Tagged as: Cheating, Long distance, Troubled relationships, Trust issues<< Previous question   Next question >>
Question - (14 July 2014) 2 Answers - (Newest, 14 July 2014)
A female United States age 30-35, anonymous writes:

A few months ago, my boyfriend of 5 years went out with some friends before his best friends military deployment. Rather than going to a bar, as he told me, the guys instead went to a strip club. My boyfriend was the designated driver for the night, and convinced all the men to lie to their respective women about their whereabouts. While at the strip club, my boyfriend received a lapdance (He claims that was all he did). My boyfriend and I are in a long-distance relationship due to me being at college.

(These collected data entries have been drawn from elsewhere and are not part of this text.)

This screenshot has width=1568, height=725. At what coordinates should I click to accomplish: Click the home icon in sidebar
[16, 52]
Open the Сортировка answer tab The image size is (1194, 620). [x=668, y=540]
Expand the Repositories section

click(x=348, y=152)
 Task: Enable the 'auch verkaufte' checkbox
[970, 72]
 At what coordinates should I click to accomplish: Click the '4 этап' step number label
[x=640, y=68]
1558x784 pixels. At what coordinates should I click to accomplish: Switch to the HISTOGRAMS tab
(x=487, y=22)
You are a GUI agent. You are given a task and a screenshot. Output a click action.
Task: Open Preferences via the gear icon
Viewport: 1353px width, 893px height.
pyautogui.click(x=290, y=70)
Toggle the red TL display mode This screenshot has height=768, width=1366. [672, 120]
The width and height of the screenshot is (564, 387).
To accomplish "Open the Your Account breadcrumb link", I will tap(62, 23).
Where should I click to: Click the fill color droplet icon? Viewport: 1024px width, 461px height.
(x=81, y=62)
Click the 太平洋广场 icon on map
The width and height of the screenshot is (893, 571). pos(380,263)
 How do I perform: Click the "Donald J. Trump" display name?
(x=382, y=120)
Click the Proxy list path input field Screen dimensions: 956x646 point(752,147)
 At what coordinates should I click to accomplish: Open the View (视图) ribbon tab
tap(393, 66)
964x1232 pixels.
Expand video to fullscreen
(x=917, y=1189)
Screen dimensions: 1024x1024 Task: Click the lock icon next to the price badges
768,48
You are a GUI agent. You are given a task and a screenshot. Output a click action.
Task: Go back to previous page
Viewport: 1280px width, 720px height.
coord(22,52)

I am now home for the summer, and although I have forgiven him for the lie, and despite the months that have passed, I still find myself upset that he received a lapdance. His friends still occasionally joke about that night, and I am continually learning more details about the night that make the hurt of the lie return. Most recently, I learned that the stripper had taken a particular liking to my boyfriend, even to the point of offering him a free private room if he could prove he was a firefighter!(His job). I feel very sexually inadequate (especially because of the repeated long distance). And I hate that he willingly accepted (and even paid for) the attentions of another woman (that he admitted he was attracted to). Is it wrong of me to still be upset about this one night occurrence? All the other women seem to be over it. What should I do to stop these feelings of jealousy and inadequacy?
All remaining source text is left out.